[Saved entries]
=======
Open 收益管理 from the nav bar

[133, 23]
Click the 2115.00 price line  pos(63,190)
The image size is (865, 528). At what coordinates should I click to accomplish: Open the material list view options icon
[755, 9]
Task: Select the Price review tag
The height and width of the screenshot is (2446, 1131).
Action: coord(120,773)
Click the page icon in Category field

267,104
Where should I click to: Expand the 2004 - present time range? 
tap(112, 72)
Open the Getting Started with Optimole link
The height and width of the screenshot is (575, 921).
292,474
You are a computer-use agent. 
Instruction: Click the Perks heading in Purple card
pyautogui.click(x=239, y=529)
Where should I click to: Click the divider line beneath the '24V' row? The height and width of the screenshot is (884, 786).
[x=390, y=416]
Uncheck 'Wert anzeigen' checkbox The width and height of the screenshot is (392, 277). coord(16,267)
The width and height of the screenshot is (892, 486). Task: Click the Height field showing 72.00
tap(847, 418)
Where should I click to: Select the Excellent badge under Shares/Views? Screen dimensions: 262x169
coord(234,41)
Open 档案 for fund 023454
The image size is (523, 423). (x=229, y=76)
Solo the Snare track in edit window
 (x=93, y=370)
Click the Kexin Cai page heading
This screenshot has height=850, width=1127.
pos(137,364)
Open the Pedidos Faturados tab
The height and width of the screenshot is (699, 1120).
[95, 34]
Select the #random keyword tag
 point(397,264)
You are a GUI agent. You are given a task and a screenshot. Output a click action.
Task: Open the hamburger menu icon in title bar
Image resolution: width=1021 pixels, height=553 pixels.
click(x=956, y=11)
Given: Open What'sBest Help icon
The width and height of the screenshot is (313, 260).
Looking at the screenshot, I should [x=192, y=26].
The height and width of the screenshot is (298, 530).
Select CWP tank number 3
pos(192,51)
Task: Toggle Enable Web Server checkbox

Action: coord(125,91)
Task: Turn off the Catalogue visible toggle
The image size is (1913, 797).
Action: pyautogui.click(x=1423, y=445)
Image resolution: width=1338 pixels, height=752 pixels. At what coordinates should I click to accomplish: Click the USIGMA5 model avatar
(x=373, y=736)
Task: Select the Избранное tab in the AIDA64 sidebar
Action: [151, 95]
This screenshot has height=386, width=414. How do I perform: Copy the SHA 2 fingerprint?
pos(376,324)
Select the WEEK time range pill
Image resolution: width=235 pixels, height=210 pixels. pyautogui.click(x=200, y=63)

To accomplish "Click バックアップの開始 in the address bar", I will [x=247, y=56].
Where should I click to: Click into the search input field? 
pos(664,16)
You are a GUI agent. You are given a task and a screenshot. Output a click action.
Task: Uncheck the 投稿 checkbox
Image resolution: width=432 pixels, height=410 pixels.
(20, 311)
=======
• [Exercise requirements]
Each line of the records above that holds the word "Uncheck" should be counted, and only the final number stated.

• [Task result]
2